Rows for locating text and elements:
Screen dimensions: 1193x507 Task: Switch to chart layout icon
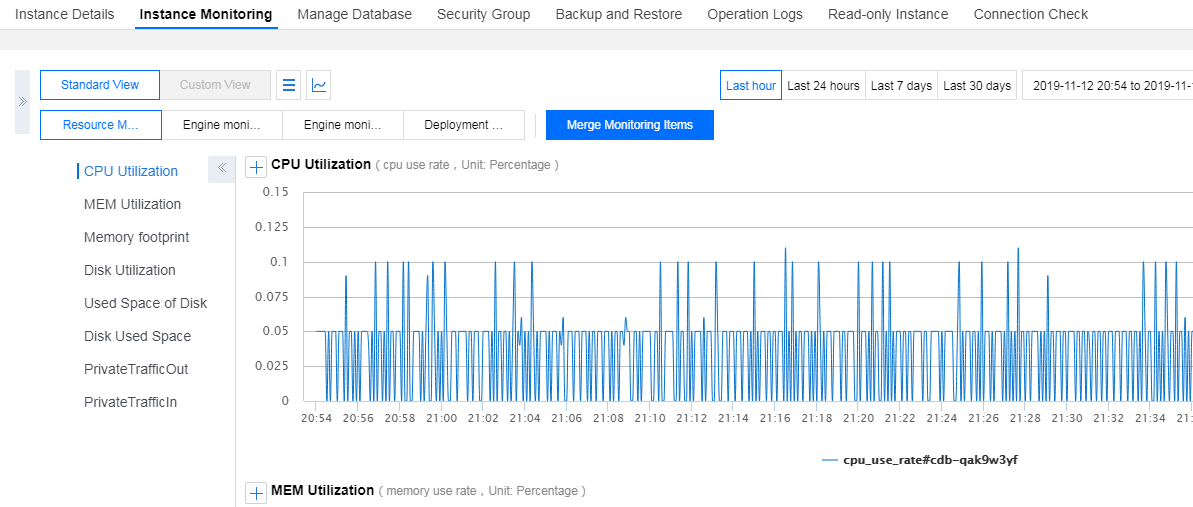coord(318,85)
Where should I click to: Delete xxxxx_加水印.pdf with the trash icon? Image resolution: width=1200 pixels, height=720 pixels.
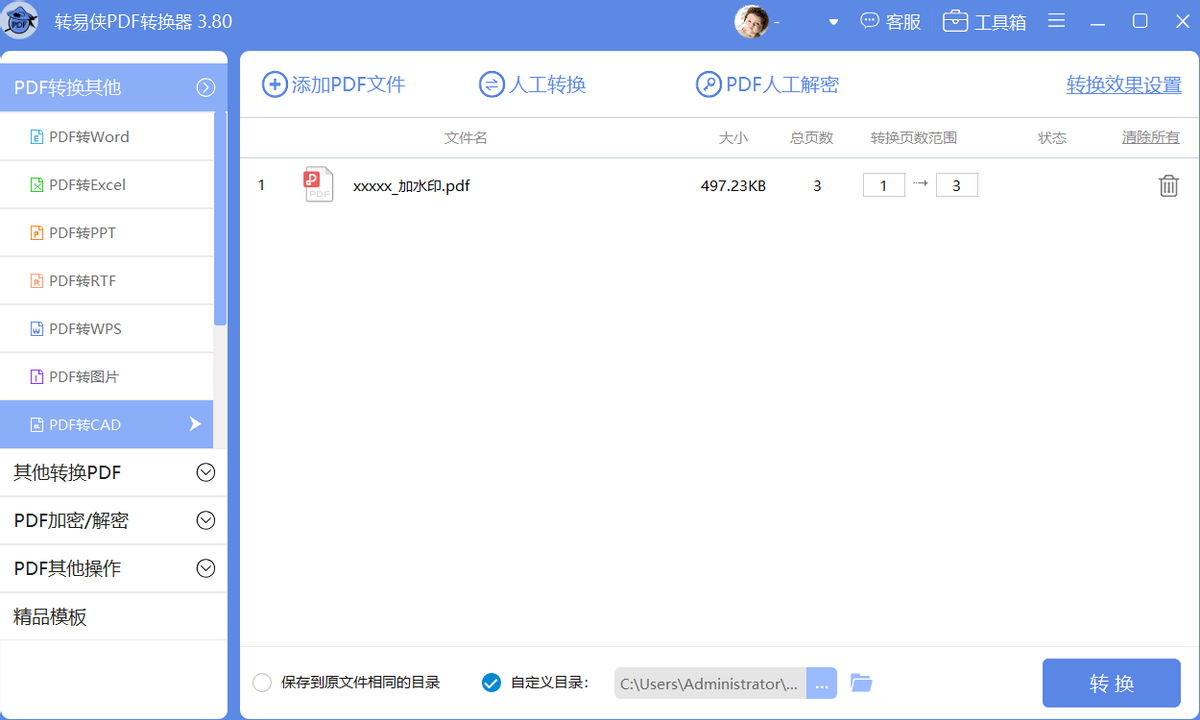1168,185
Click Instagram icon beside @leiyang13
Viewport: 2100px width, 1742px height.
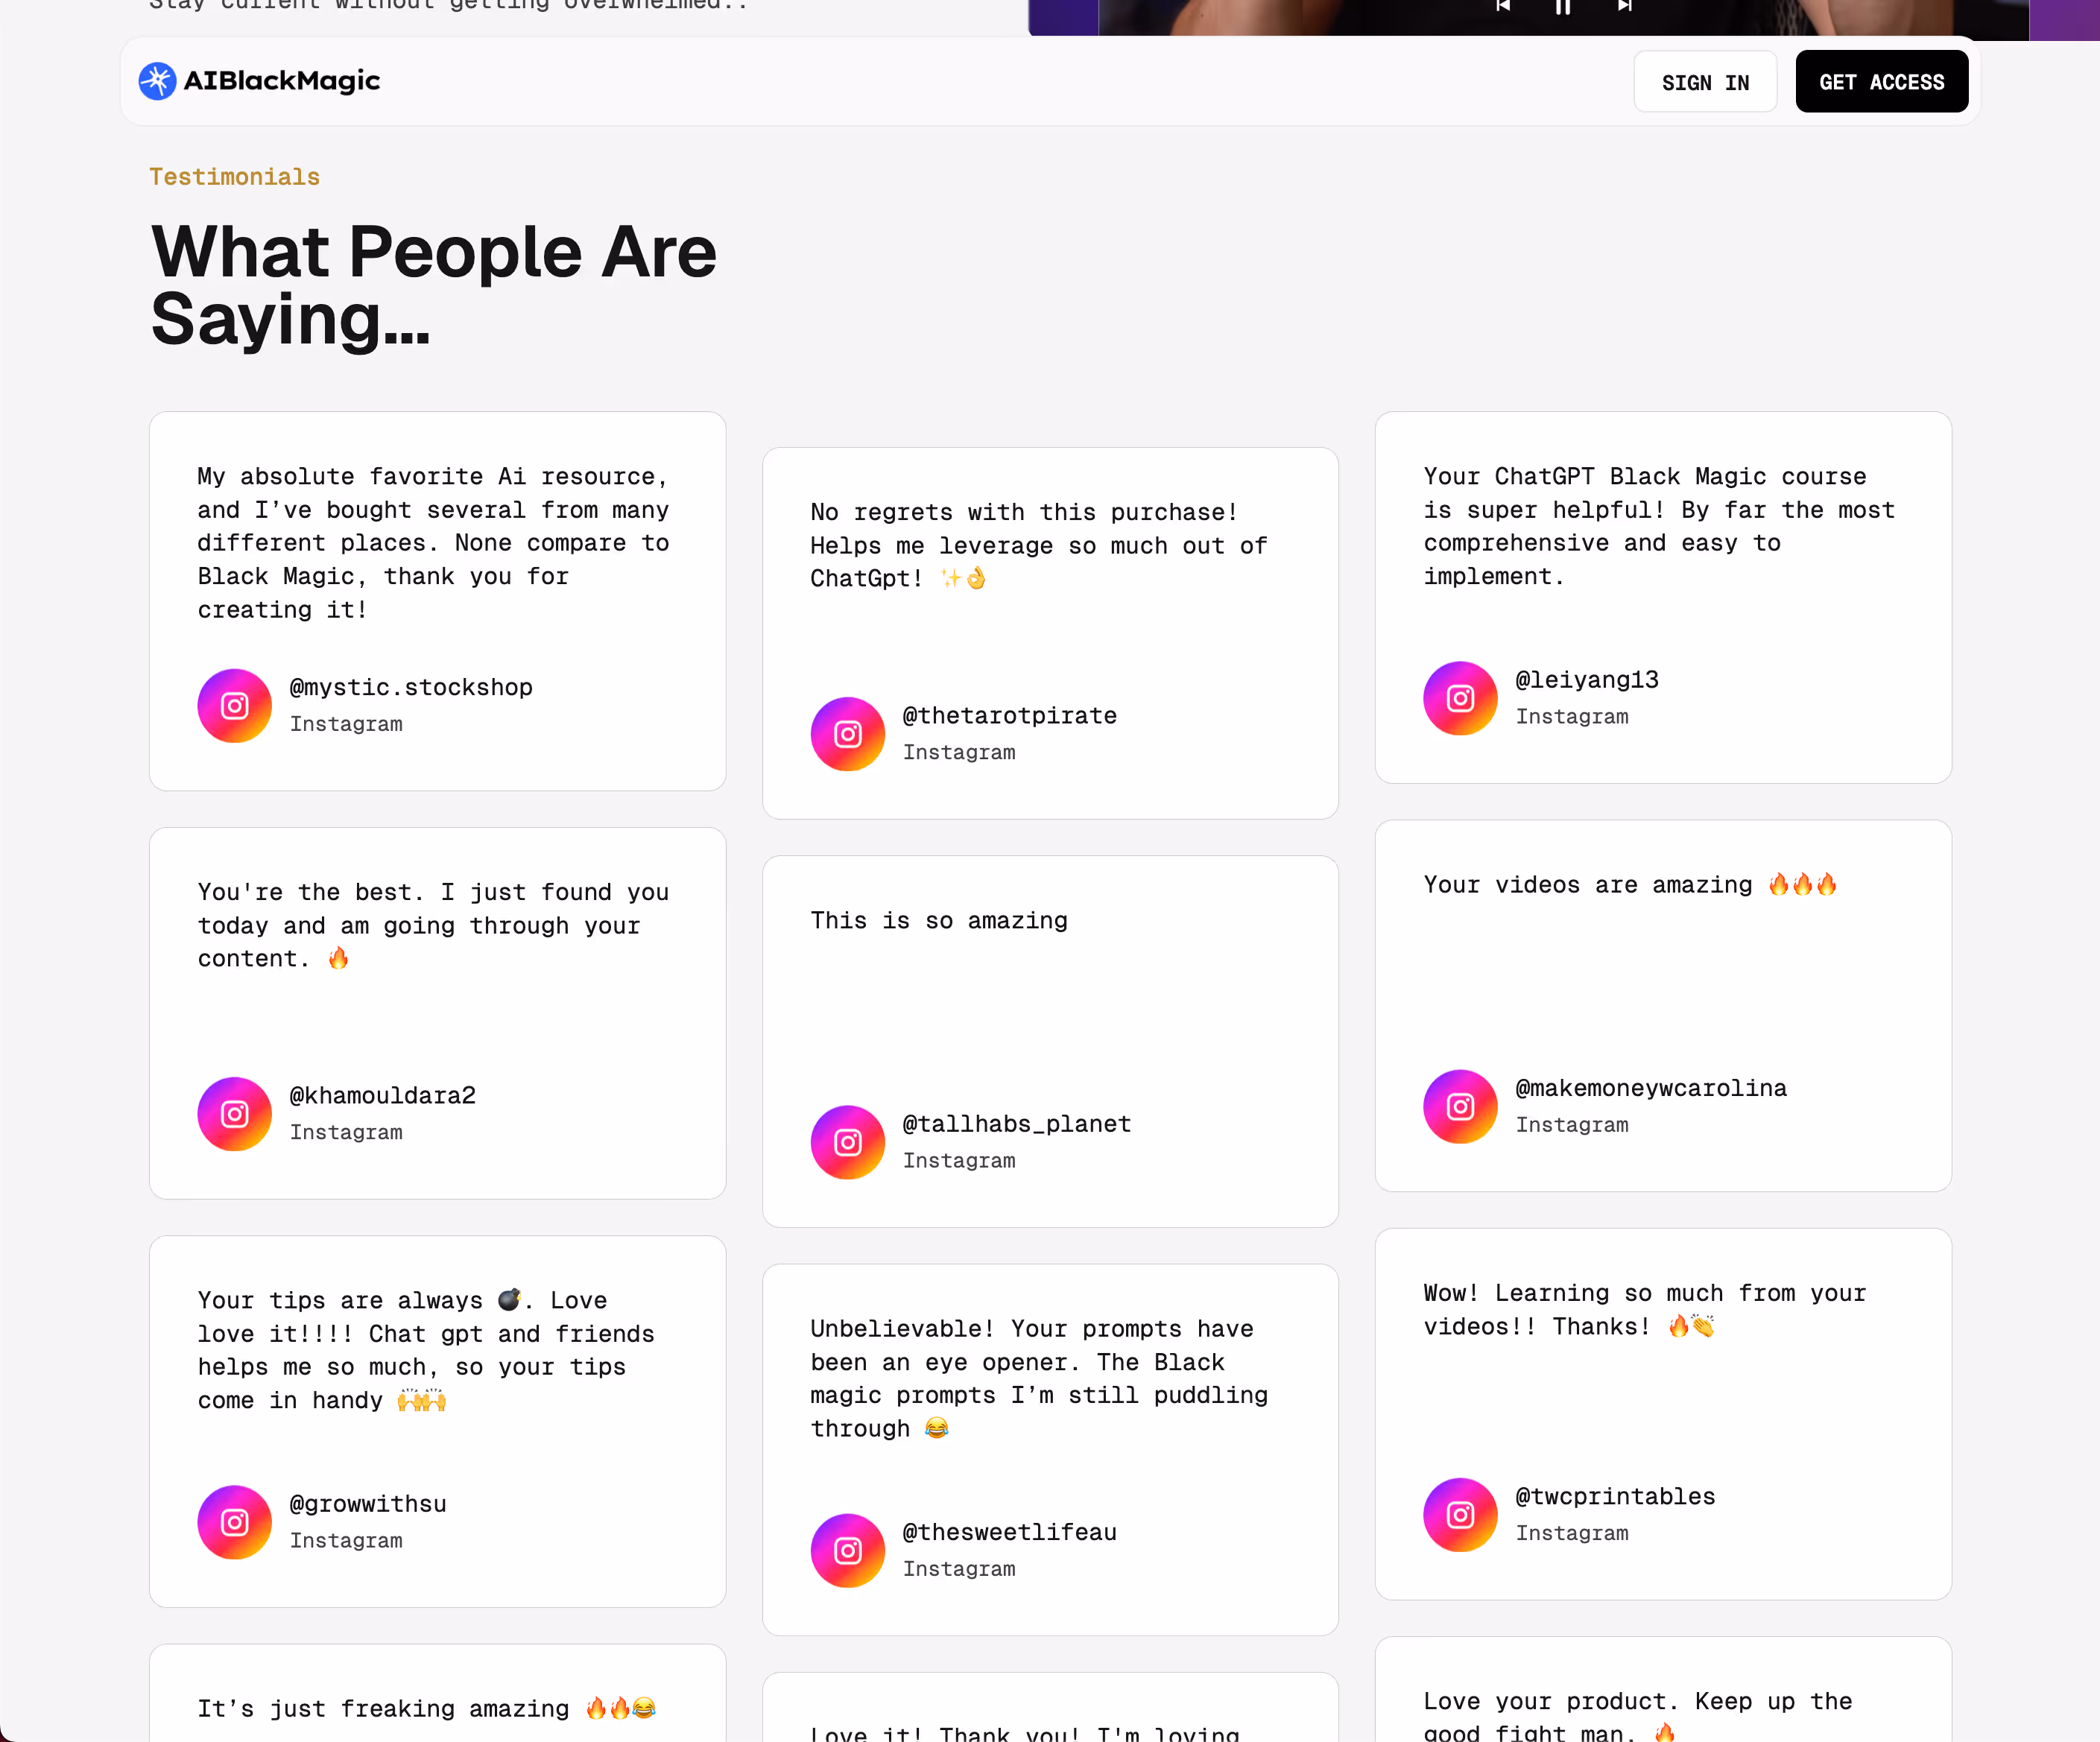tap(1460, 698)
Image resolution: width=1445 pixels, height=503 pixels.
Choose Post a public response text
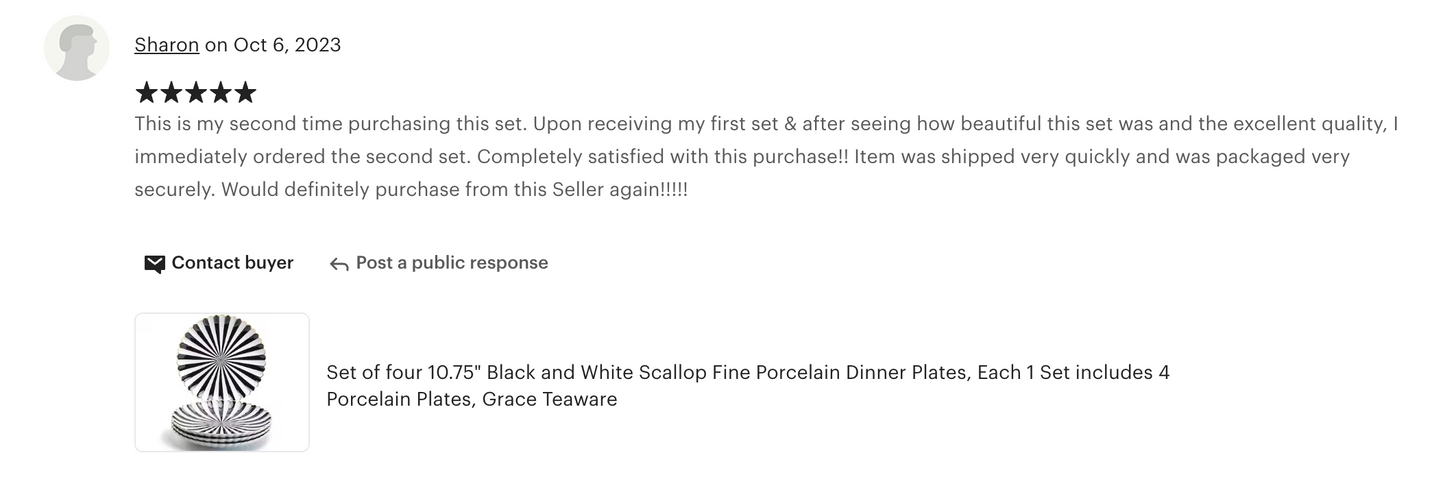click(x=452, y=263)
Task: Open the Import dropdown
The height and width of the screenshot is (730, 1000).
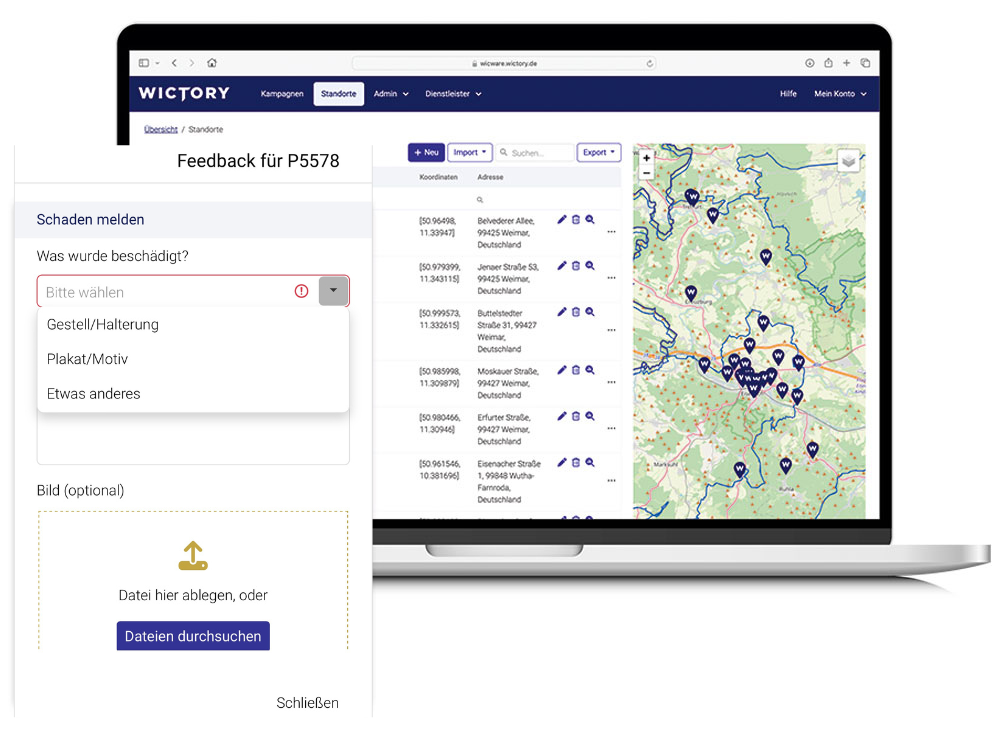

_Instruction:_ Rewrite all the rows above, changing each "icon" to "button" and leaving everything else the same. Omit the pictures.

_Exercise result:_
Screen dimensions: 1193x507 Task: Switch to chart layout button
coord(318,85)
Where should I click to: Delete xxxxx_加水印.pdf with the trash button? Image resolution: width=1200 pixels, height=720 pixels.
1168,185
Click Instagram button beside @leiyang13
Viewport: 2100px width, 1742px height.
tap(1460, 698)
Image resolution: width=1445 pixels, height=503 pixels.
Choose Post a public response text
click(x=452, y=263)
Task: Open the Import dropdown
The height and width of the screenshot is (730, 1000).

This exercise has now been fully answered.